Note that the graph isomorphism is a particular case of (♣), since for isomorphic graphs *G*~*G′* one has *d*(*G*,*G′*) and thus *f*(*G*)=*f*(*G′*). As discussed above, this is impossible to achieve for all graphs. Instead, model (♣) can be further relaxed allowing for additional *metric distortion ε*,

*c*⁻¹ *d*(*G*,*G′*)−*ε *≤ |*f*(*G*)−*f*(*G′*)| ≤ *c d*(*G*,*G′*)+*ε* for *c*≥1 (♦)

which sets a tolerance on how far apart can isomorphic graphs be. This is a small price to pay in many applications if in turn one can possibly satisfy (♦) for a much larger family of graphs than (♠).

**Probably approximate isometry. **The approximate isomorphism problem can be rewritten as a probabilistic statement in the “probably approximately correct” (PAC) form

( *c*⁻¹ *d*(*G*,*G′*)−*ε *≤ |*f*(*G*)−*f*(*G′*)| ≤ *c d*(*G*,*G′*) )>1−*δ*

where the “approximately” is understood in the sense of the metric dilation *c* and “probably” is that the bound (♦) holds with high probability 1−*δ* for some distribution of graphs [9]. It is possible that such a setting will turn easier for analysis than the deterministic approximate isometric embedding problem.

**Bridging continuous and discrete structures. **Last but not least, the question of graph neural network expressivity has been primarily focused on the *topology* of the graphs.

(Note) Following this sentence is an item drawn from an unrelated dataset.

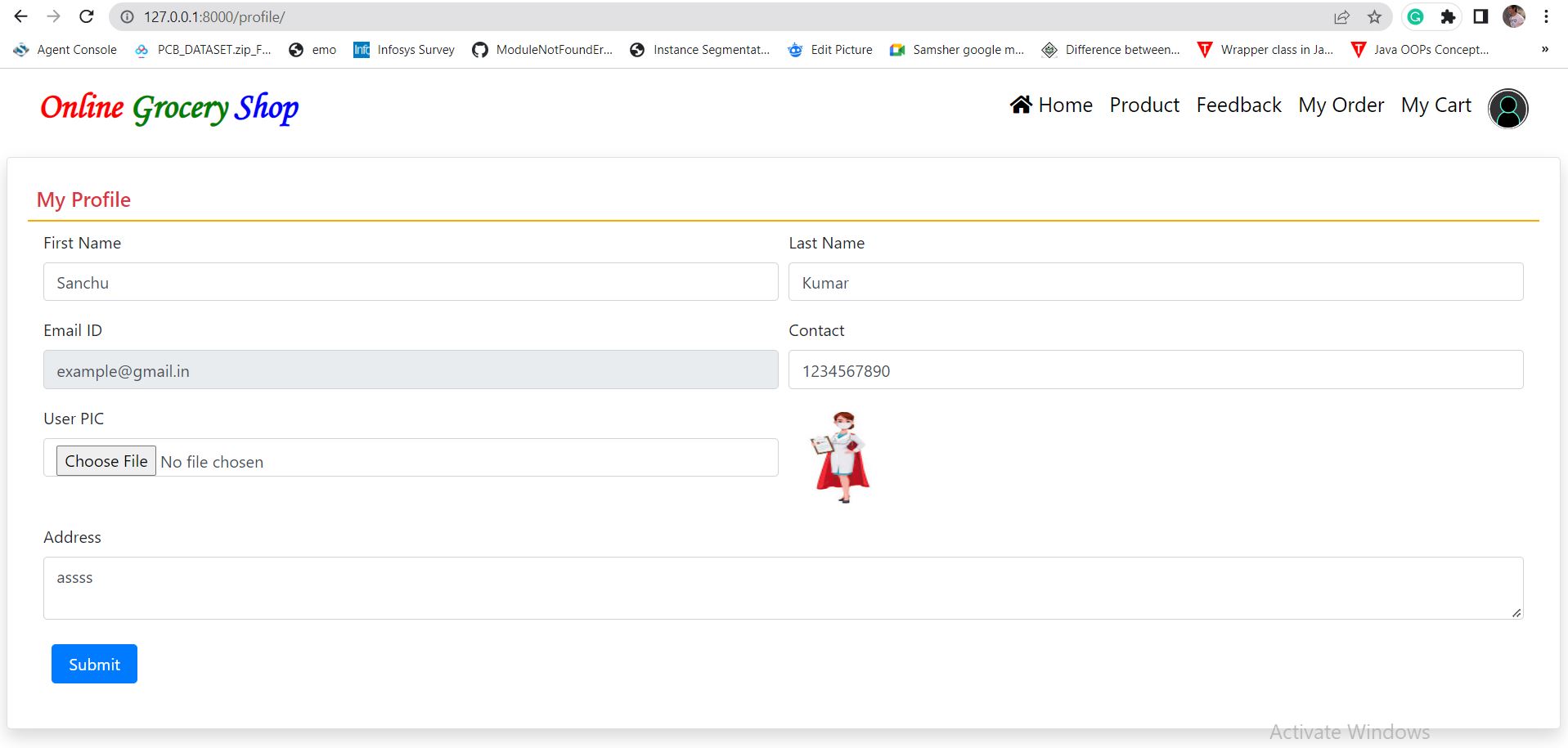This screenshot has width=1568, height=748.
Task: Open My Cart
Action: (x=1435, y=105)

However, in most practical applications, the graphs also have node- or edge-wise features or attributes, typically represented as vectors [10]. The metric framework naturally handles both structures by defining an appropriate distance between attributed graphs.

As a final remark, I remind that one should also bear in mind that the majority of the works on the expressive power of graph neural networks are very recent developments building upon classical results in graph theory. Expanding into additional fields of mathematics such as metric geometry seems a promising avenue that is likely to bear fruit in the near future.

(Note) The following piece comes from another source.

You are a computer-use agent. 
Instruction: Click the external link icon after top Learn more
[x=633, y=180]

[1] B. Weisfeiler, A. Lehman, The reduction of a graph to canonical form and the algebra which appears therein, 1968 (English translation)

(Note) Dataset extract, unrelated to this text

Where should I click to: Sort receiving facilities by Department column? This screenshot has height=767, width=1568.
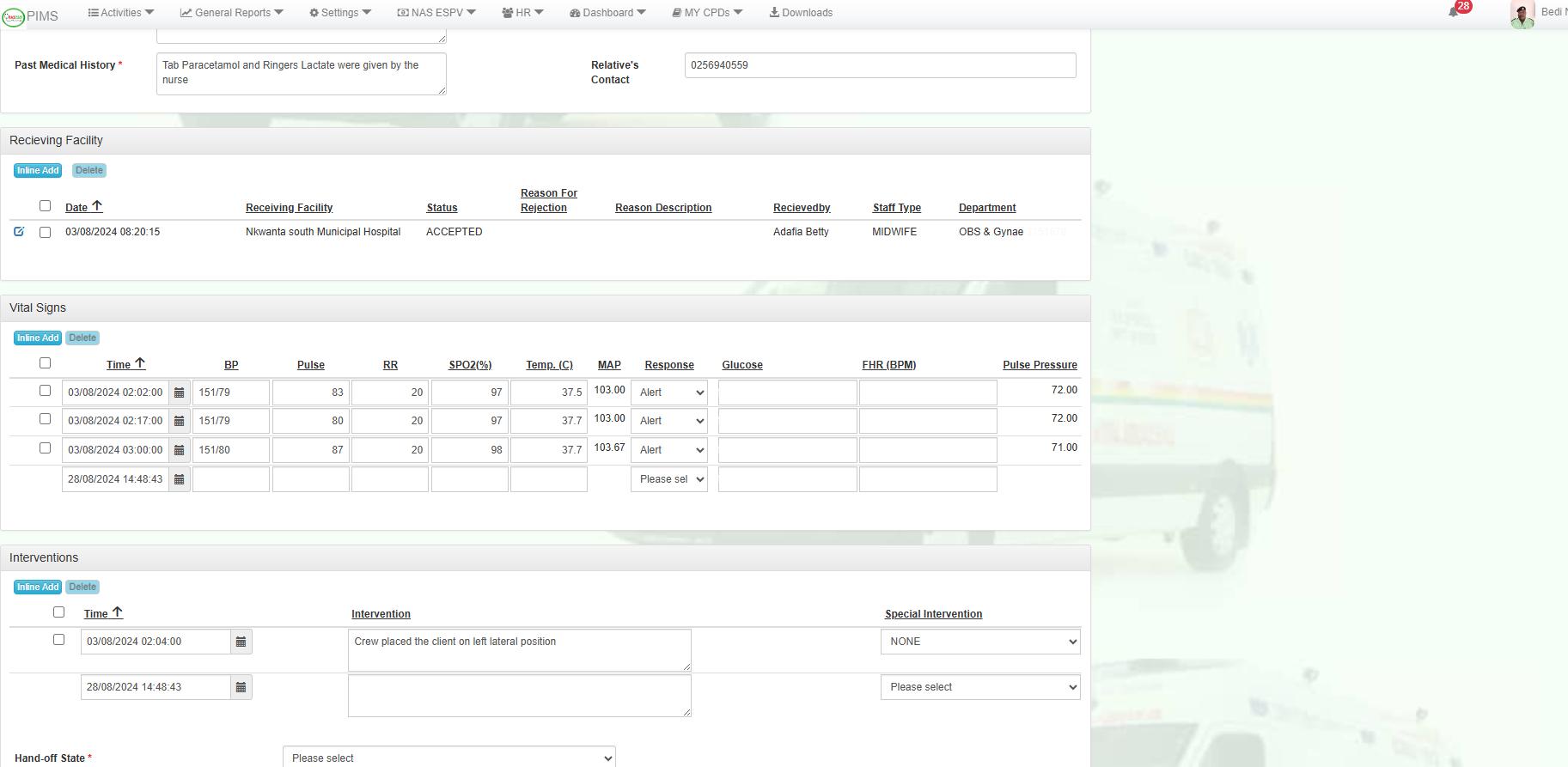click(x=987, y=208)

[2] K. Xu et al. How powerful are graph neural networks? (2019). Proc. ICLR.

[3] H. Maron et al. Provably powerful graph neural networks (2019). Proc. NeurIPS.

[4] G. Bouritsas et al. Improving graph neural network expressivity via subgraph isomorphism counting (2020). arXiv:2006.09252.

[5] A. Sanfeliu, K.-S. Fu, A distance measure between attributed relational graphs for pattern recognition (1983). IEEE Trans. Systems, Man, and Cybernetics (3):353–362.

[6] M. Gromov, Structures métriques pour les variétés riemanniennes (1981).

[7] Technically speaking, *d* is a pseudo-metric and can be regarded as a metric on the quotient set ⧵~ of graphs modulo the isomorphism relation.

[8] I say “probably” because it is still unknown whether the graph isomorphism problem has a polynomial-time solution. It seems extremely unlikely that such a hypothetical algorithm would have practical time and space complexity.

[9] A version of a probabilistic metric setting was previously used to analyse graph kernels in N. M. Kriege et al. A property testing framework for the theoretical expressivity of graph kernels (2018). Proc. IJCAI.

[10] While the Weisfeiler-Lehman framework technically applies to coloured graphs, it is limited to nodes with a discrete set of features.